Frequency counts are useful, but they have certain disadvantages. When one wishes to compare one data set with another, for example a corpus of spoken language with a corpus of written language. Frequency counts simply give the number of occurences of each type, they do not indicate the prevalence of a type in terms of a proportion of the total number of tokens in the text. This is not a problem when the two corpora that are being compared are of the same size, but when they are of different sizes frequency counts are little more than useless. The following example compares two such corpora, looking at the frequency of the word boot

Type of corpusNumber of wordsNumber of instances of boot
English Spoken50,00050
English Written500,000500

A brief look at the table seems to show that boot is more frequent in written rather than spoken English.
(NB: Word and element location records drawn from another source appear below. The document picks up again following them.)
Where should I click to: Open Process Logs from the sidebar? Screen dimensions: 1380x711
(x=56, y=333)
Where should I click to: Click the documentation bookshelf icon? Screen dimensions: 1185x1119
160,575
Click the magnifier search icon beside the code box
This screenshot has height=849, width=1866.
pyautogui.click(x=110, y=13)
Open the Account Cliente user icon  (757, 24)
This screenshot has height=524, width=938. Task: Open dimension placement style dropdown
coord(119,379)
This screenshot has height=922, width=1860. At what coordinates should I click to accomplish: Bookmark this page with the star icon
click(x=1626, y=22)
However, if we calulate the frequency of occurrence of boot as a percentage of the total number of tokens in the corpus (the total size of the corpus) we get:

spoken English: 50/50,000 X 100 = 0.1%
written English: 500/500,000 X 100 = 0.1%

Looking at these figures it can be seen that the frequency of boot in our made-up example is the same (0.1%) for both the written and spoken corpora.

Even where disparity of size is not an issue, it is often better to use proportional statistics to present frequencies, since most people find them easier to understand than comparing fractions of unusual numbers like 53,000. The most basic way to calculate the ratio between the size of the sample and the number of occurences of the type under investigation is:

ratio = number of occurrences of the type / number of tokens in the entire sample

This result can be expressed as a fraction, or more commonly as a decimal. However, if that results in an unwieldy looking small number (in the above example it would be 0.0001) the ratio can then be multiplied by 100 and represented as a percentage.